Residence

Residence servers treat land as property. You claim an area, give it a name, and control what happens inside it. That shifts survival away from hiding bases and toward building in the open: streets, shops, and shared builds make sense when your walls are not the only security you have.

The loop is claim, expand, and manage access. A residence might be a starter plot, a farm footprint, or a town district split into smaller sub-areas for different rules. Permissions drive the gameplay: you can let friends build but not touch storage, allow visitors to use a shop while blocking redstone, or keep destructive mechanics out while the wilderness stays risky.

Because ownership is explicit, communities organize around neighborhoods. Players rent plots, run market streets, and invest in public infrastructure with confidence that it will not be stripped overnight. The economy benefits from reliable storefronts and protected storage, so trading becomes a primary form of competition and progression.

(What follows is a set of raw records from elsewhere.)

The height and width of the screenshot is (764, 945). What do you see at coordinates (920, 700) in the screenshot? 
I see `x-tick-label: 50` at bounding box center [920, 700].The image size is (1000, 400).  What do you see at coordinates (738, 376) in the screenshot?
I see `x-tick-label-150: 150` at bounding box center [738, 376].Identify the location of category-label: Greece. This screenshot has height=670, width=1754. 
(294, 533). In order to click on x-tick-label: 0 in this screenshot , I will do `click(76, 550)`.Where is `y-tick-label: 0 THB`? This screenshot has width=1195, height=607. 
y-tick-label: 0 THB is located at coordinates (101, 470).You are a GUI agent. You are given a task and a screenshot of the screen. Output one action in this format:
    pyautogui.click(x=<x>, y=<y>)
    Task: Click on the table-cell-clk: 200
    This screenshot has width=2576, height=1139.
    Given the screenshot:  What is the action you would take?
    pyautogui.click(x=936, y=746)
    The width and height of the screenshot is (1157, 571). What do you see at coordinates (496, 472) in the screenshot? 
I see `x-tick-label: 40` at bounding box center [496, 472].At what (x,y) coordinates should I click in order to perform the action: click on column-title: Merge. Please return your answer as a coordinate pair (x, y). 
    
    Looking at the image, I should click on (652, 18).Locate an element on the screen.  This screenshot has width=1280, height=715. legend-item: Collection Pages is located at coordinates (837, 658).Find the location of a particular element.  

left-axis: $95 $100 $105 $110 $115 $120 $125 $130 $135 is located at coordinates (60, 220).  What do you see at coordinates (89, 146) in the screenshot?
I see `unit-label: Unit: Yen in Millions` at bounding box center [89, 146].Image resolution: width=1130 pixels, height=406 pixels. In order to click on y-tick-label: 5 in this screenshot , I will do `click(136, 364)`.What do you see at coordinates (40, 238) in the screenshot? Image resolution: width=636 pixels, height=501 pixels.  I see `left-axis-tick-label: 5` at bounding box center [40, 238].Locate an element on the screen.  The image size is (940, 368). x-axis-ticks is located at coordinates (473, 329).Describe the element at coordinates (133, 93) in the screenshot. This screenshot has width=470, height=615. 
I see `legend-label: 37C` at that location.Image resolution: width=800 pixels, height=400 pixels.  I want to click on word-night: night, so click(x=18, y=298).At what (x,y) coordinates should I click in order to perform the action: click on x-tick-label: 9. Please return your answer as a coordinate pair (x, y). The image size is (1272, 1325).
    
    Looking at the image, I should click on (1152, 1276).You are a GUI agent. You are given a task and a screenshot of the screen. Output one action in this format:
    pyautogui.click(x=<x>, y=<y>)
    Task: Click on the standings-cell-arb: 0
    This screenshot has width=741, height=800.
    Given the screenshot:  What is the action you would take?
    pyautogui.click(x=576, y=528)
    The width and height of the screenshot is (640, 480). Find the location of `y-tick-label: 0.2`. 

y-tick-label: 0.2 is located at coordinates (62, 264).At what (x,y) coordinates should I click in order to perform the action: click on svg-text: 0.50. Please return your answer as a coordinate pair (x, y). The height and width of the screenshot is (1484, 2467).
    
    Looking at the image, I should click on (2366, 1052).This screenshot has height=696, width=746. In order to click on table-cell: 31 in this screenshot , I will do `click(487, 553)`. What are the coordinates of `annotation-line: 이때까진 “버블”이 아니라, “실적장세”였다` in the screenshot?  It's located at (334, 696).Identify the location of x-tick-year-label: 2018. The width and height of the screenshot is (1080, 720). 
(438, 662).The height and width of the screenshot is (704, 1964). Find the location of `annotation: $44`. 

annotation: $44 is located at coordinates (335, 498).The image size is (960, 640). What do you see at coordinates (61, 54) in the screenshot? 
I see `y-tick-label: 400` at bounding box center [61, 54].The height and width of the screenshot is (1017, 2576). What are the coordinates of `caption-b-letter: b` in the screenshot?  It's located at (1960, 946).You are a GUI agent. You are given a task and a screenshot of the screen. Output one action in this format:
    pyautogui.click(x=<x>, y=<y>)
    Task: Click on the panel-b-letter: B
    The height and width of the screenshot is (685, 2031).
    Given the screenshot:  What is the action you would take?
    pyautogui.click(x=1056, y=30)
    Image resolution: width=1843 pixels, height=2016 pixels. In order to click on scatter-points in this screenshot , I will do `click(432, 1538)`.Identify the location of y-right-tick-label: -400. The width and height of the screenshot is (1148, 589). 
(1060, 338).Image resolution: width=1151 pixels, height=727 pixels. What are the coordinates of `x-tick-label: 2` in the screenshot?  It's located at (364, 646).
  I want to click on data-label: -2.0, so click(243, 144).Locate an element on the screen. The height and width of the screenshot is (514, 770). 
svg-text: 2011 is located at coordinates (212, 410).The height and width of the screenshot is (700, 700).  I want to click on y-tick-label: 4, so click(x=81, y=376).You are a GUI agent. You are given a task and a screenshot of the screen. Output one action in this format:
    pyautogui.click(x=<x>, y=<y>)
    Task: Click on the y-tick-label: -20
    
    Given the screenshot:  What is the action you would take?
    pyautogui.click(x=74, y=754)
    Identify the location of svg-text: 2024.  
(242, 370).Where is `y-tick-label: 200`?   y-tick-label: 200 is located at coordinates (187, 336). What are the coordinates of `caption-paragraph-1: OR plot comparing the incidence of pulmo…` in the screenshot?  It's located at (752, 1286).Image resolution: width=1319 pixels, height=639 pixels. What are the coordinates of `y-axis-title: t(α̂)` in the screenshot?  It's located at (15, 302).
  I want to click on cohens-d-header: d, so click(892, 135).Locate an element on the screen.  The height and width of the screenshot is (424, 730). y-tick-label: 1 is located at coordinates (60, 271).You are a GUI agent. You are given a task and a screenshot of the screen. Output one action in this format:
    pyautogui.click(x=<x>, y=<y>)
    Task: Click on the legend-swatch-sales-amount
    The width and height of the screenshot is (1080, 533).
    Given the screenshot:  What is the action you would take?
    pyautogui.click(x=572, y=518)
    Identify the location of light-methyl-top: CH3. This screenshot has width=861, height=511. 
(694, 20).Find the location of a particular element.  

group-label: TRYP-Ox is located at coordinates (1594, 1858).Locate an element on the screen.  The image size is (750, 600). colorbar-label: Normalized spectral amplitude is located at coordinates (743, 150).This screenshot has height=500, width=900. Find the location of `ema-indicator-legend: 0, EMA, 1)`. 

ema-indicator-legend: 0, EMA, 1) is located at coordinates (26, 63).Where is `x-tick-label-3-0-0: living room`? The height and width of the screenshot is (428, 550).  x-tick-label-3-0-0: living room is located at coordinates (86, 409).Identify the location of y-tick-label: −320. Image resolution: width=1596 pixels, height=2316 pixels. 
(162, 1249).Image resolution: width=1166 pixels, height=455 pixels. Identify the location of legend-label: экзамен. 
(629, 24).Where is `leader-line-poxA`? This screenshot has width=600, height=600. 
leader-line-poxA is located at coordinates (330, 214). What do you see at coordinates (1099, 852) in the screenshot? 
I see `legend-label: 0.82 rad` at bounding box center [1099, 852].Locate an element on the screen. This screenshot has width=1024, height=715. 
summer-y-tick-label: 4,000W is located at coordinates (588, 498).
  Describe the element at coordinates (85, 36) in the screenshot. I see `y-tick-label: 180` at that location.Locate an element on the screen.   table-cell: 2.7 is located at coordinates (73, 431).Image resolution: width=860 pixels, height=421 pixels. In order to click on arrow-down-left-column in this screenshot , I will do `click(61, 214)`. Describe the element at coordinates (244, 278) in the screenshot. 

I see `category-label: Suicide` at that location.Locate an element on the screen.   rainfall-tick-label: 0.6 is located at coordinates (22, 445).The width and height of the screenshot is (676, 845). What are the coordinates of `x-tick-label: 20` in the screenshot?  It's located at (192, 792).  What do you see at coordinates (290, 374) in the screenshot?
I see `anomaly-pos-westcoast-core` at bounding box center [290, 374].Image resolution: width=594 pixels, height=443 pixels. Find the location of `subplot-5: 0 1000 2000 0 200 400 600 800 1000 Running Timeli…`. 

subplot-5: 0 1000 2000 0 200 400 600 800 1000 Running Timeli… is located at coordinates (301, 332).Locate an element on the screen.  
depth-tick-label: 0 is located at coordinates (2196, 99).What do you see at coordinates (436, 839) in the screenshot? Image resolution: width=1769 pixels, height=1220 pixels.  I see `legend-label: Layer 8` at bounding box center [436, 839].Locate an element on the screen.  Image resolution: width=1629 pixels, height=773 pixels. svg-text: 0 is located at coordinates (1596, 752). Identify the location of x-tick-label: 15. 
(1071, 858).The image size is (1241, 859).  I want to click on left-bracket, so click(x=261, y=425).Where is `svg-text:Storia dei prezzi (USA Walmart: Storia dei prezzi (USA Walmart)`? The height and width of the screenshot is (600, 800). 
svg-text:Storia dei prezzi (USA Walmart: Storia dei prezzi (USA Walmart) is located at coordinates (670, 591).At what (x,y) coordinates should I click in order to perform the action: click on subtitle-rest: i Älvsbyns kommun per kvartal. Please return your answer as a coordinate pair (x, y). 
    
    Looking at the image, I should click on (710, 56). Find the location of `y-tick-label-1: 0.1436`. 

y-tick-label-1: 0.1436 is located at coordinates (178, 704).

Protection does not remove pressure, it redirects it. Claim size is usually limited by money, playtime, or an allowance, so space becomes something you plan for and earn. Good Residence servers make claims feel like a social tool: you negotiate borders, build public-facing projects, and set rules that invite interaction instead of shutting the world out.

What does Residence protection usually prevent?

Most servers use it to stop common grief actions inside your claimed area: breaking and placing blocks, accessing chests, using doors and buttons, and interacting with redstone. Many also tie settings like PvP, mob damage, fire spread, and explosions to per-residence permissions, but the exact list is server-specific.

Can I share a build without giving someone full access to everything?

Yes. Residence is built around partial trust. You can grant specific players or groups only the permissions you intend, such as building rights without container access, or shop access without allowing them into storage and redstone areas.

How is this different from simple claims or spawn protection?

Spawn protection is a fixed safe zone, and many basic claim systems boil down to build or no build. Residence-style servers lean into named properties with detailed flags and the ability to subdivide space, which supports towns, rentals, public venues, and mixed-use bases with different rules in different rooms.

Do Residence servers still have PvP and conflict?

Often, but it is usually structured. Bases and shops are typically protected, while PvP and higher-risk play happens in the wilderness, arenas, events, or dedicated zones. The result is less home-raiding and more competition through economy, territory planning, and organized fights.

Is this a good format for running public shops or community builds?

Yes. You can allow movement and customer interaction while keeping storage, staff areas, and machinery locked down. That balance is why Residence-based survival tends to produce market districts, towns, and public projects that stay maintained over time.